Straw coloured triazole dicarboxylic acid 1st recrystallisation

Pure white acid after 2nd recrystallization

The liquor left from the recrystallization was not discarded but was kept and with be worked up with the solution that resulted from boiling the Mn oxide cake with 300ml of fresh water.

Nicodem referred to a patent that desribed the oxidation of various heterocyclics with hydrogen peroxide, nitric acid and ferric nitrate as a catalyst. I downloaded the patent and decided to give it a try. I used the technique described in the patent almost to the letter except that I used ten times the quantity and added the nitric acid in 2 goes uncase the reaction turned violent; it didn't. I will post the details of the experiment later but basically after neutralizing most of the nitric acid a mass of yellow crystals formed. When recrystallized from water the filter cake consisted of a mixture of two products. An almost white fibrous material which appears to consist entirely of unreacted benzotriazole and a second compound as blocky yellow crystals in the ratio of about 2:1. I have been unable to seperate them by recrystallization but when recrystallized from water in the presence of a little EDTA the crystals of both are practically coourless so the colour is probably due to iron.
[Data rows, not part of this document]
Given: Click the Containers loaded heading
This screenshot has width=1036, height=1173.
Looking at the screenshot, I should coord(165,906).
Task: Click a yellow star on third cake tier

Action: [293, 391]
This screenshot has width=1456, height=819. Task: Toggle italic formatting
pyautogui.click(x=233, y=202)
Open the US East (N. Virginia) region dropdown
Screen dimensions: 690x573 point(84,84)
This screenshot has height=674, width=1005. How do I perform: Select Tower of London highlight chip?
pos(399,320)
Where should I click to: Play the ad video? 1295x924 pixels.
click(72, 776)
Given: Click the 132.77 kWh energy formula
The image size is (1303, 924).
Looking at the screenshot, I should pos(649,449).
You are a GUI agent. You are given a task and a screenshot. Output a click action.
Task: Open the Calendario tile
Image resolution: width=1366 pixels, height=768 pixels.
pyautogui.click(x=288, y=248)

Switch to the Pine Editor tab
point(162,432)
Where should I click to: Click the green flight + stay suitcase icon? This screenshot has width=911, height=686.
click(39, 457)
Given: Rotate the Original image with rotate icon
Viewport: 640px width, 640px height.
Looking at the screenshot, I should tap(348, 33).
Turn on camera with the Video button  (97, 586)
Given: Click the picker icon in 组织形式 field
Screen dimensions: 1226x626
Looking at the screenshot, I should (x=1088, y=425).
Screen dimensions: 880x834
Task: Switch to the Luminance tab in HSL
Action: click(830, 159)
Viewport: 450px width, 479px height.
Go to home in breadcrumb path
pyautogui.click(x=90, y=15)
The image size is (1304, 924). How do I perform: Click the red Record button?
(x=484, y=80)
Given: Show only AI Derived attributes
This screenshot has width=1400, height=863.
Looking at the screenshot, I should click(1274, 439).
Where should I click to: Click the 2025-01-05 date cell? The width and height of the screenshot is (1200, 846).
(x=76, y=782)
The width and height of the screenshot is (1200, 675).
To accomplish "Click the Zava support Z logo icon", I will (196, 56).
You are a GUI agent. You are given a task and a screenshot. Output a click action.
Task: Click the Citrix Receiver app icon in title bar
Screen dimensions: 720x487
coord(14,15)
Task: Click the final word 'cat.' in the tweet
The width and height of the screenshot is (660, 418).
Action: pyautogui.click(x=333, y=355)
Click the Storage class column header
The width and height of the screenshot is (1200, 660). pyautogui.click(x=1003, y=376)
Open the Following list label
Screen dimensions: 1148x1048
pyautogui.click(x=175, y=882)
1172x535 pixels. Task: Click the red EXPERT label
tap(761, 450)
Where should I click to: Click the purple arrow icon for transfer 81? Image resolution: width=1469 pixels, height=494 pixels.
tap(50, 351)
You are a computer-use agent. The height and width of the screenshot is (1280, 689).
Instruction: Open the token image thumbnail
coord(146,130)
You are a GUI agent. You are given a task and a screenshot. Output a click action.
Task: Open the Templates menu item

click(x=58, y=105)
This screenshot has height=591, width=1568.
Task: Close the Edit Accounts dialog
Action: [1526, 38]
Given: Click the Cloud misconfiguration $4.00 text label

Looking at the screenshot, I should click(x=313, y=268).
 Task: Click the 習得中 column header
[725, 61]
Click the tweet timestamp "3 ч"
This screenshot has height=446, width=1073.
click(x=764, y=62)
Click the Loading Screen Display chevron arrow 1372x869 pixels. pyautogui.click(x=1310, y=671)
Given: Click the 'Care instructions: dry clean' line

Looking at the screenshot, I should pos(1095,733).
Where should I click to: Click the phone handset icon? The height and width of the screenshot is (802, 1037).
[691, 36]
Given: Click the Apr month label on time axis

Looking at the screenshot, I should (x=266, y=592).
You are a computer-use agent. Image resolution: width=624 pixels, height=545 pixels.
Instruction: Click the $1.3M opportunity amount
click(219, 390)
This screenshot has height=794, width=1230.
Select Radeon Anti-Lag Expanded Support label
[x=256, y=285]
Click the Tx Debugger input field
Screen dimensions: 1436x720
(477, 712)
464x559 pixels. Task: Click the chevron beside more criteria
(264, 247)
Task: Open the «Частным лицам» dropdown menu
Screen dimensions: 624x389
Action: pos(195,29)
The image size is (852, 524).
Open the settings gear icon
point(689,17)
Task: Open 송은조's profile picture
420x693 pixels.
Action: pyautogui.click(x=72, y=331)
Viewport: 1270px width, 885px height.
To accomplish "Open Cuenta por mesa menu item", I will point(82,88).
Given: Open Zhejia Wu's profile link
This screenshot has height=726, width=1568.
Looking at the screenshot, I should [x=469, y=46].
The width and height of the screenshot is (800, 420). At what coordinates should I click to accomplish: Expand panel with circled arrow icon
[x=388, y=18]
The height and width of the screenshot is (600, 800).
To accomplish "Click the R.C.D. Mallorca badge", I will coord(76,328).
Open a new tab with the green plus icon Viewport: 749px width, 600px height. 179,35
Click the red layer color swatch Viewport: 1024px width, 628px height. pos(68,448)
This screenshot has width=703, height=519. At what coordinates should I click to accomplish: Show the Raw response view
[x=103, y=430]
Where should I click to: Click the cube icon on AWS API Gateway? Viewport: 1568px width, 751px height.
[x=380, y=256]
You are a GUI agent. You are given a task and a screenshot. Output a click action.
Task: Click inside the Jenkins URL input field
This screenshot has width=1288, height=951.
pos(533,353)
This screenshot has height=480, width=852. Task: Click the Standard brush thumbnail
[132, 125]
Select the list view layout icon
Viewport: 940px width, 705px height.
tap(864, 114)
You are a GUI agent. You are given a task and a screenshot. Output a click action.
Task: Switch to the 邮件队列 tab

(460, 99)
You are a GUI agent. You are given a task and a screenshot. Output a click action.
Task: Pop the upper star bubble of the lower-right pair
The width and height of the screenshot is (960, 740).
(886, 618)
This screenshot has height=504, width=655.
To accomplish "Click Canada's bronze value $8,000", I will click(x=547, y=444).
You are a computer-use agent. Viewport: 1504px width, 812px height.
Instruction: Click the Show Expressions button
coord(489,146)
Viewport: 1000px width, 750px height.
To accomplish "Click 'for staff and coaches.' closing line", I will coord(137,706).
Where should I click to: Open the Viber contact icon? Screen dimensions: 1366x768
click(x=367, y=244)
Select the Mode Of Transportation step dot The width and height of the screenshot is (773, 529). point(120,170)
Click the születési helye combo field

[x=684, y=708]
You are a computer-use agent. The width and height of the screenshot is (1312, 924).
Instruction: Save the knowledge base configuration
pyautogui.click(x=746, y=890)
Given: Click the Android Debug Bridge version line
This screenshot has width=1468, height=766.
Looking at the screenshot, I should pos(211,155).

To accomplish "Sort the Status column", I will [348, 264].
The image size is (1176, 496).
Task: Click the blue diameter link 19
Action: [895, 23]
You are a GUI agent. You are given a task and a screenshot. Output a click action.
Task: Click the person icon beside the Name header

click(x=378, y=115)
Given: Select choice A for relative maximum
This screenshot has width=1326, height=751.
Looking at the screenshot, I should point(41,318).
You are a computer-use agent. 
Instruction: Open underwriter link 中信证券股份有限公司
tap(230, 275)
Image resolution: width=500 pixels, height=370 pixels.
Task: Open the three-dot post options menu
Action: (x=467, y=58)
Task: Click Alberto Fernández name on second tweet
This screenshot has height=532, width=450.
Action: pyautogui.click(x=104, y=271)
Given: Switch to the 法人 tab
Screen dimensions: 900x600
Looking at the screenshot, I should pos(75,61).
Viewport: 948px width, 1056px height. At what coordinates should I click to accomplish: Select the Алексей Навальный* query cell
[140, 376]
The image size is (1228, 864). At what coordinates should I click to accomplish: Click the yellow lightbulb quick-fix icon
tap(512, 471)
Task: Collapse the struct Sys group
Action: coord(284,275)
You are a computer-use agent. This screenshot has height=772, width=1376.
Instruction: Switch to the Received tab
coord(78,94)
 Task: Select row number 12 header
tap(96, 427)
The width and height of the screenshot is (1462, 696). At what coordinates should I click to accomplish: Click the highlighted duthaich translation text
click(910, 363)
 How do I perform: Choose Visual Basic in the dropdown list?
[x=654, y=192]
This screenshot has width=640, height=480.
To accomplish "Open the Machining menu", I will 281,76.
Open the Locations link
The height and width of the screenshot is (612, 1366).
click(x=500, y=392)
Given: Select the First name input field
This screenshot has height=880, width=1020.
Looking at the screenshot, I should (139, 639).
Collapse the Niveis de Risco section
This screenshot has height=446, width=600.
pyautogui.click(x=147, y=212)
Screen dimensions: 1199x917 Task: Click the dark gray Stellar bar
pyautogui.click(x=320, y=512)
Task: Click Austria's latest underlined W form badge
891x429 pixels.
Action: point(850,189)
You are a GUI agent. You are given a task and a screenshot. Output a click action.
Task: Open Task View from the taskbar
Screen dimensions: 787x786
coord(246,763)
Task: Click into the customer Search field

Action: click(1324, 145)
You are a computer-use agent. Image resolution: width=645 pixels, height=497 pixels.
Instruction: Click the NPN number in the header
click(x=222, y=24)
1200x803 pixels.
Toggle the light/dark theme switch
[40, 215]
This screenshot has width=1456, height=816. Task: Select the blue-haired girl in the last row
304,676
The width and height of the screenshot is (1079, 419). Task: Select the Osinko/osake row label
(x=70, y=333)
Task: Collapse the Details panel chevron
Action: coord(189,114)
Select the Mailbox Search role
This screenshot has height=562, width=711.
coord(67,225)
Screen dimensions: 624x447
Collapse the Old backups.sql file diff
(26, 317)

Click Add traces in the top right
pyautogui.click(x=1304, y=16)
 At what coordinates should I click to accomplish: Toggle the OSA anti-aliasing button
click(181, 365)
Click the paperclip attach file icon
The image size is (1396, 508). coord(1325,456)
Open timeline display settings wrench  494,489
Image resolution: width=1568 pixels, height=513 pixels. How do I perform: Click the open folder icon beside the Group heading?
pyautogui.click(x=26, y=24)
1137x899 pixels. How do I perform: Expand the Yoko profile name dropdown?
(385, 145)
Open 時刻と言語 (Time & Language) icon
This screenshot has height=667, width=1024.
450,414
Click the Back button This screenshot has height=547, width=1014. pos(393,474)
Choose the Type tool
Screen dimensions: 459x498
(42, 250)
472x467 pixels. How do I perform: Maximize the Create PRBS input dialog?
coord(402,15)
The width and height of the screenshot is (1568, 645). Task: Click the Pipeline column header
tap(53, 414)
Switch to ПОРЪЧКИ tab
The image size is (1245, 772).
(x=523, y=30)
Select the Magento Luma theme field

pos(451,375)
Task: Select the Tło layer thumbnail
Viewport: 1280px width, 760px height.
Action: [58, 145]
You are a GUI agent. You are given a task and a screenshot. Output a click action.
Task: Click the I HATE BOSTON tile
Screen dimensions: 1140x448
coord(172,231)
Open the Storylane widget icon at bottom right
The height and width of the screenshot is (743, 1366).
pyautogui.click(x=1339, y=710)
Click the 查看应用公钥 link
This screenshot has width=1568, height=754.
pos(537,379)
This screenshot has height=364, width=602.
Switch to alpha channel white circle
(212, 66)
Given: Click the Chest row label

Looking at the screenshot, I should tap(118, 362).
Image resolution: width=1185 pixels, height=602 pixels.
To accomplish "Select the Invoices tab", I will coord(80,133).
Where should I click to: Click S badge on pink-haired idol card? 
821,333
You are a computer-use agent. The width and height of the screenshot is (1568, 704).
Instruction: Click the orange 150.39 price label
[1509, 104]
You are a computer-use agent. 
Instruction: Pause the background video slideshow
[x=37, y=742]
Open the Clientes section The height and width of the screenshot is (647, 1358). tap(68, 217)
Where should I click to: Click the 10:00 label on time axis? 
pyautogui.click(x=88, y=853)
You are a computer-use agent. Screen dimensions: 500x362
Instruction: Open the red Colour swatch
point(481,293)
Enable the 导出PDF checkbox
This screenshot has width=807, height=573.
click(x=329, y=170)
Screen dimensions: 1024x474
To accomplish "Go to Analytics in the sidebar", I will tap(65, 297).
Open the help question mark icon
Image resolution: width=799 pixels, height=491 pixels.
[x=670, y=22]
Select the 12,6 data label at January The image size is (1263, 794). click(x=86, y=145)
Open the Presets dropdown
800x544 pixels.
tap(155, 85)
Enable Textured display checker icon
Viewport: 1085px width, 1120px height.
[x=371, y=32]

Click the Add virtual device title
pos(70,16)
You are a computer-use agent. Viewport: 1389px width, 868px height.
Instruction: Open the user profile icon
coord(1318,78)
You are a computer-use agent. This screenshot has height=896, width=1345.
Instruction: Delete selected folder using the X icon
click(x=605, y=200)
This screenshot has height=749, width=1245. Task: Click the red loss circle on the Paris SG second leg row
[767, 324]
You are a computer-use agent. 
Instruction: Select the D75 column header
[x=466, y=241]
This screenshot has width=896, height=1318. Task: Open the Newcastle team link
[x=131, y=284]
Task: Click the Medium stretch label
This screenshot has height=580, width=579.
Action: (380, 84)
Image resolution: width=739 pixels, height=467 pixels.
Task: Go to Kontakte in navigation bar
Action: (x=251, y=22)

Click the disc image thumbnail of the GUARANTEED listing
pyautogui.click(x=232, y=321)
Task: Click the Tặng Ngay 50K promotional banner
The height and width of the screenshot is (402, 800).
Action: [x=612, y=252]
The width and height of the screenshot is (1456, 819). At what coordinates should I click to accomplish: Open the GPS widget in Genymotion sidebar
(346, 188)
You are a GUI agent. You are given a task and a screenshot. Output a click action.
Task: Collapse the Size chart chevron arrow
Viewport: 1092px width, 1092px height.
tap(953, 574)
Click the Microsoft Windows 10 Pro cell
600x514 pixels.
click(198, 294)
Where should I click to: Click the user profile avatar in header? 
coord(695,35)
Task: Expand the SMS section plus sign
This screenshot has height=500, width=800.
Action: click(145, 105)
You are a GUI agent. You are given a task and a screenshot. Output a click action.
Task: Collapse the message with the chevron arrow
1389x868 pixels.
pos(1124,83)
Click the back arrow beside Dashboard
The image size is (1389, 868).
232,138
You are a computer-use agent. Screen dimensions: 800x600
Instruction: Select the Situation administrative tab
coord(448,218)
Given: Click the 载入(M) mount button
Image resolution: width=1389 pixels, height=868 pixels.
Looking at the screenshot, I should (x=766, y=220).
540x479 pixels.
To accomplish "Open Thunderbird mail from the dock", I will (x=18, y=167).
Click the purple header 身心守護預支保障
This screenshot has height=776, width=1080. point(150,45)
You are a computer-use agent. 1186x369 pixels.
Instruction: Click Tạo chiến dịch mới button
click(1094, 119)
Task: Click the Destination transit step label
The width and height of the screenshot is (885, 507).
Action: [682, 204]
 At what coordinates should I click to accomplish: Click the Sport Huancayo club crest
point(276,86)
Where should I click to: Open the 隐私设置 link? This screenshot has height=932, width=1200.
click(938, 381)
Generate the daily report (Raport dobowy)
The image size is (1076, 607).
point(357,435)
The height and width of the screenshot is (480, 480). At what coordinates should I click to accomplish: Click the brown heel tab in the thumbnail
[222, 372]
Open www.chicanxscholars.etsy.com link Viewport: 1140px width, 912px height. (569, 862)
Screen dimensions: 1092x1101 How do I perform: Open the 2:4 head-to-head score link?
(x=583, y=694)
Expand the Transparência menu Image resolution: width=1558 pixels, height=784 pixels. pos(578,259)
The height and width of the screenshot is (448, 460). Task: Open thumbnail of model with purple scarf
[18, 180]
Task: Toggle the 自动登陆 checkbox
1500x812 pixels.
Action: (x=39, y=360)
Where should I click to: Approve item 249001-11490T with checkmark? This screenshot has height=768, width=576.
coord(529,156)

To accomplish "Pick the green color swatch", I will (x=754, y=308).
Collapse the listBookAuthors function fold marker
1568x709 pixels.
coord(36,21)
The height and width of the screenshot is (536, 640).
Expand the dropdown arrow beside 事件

I will continue my investigations of this reaction and the product later this month.



Left; solution after oxidation for 18hrs & Right; crystallization after neutralizing
Left; the raw filter cake & Right; recrystallized material filter cake, the 2 phases clearly visible

Quote: Originally posted by Boffis

Picric acid + PCl5 => Picryl chloride Picryl chloride + NH3 => 2,4,6 trinitroaniline

Quote: Originally posted by Boffis

4,6 dinitro 1,2 phenylene diamine (by analogy with formation of picramic acid) 2,4 DN oPD + NaNO2 + HCl => 4,6 dinitrobenzotriazole

Quote: Originally posted by Boffis

I decided to try the hydrogen peroxide oxidation of benzotriazole again but this time using less and stronger nitric acid. I will also re-run the permanganate oxidation.

Quote: Originally posted by Boffis

Alternatively it may be possible to obtain this material via picric acid. Picric acid + PCl5 => Picryl chloride Picryl chloride + NH3 => 2,4,6 trinitroaniline 2,4,6 TNA + NaS => 4,6 dinitro 1,2 phenylene diamine (by analogy with formation of picramic acid) 2,4 DN oPD + NaNO2 + HCl => 4,6 dinitrobenzotriazole

Quote: Originally posted by Boffis

One last thought that I am working on that someone out there may be able to comment on (Nicodem!). I have acquired some 2-nitro-1,4-diaminobenzene dihydrochloride (used in hair dyes), its rather old but looks reasonably good (brownish crystals). If I reduce the nitro group to an amine to give me 1,2,4 triaminobenzene do you think I will be able to react it with one molar equivalence of sodium nitrite+HCl to give 5-aminobenzotriazole? In other word are all three amino group equally reactive towards nitrous acid or will the ortho pair react preferentially? There is also an organic synth preparation of 4-nitro-1,2-diaminobenzene from 2,4 dinitroaniline which looks like a possible route to 5-nitrobenzotriazole.

Hi Boffis,
I think that in 1,2,4-triaminobenzene, the 3 NH2 are equivalent towards diazotation but the formation of the triazole ring is very fast.
In typical aromatic amine diazotation with excess aromatic amine, one usually get a side reaction of azo-coupling...that's why NaNO2 and HCl are used in slight excess otherwise aniline diazotizes and react in para position of another aniline molecule.
Ar-NH2 + HONO --> Ar-N=N-OH + H2O
Ar-N=N-OH + Ar-NH2 --> Ar-N=N-Ar-NH2 + H2O
In the case of o-diaminobenzene, as you have observed, no coupling occurs between o-diaminobenzene and o-amino-benzodiazonium because the intramolecular NH2 reacts very fast with the viccinal diazonium and cyclise into benzotriazole before it has a chance to react extramolecularly.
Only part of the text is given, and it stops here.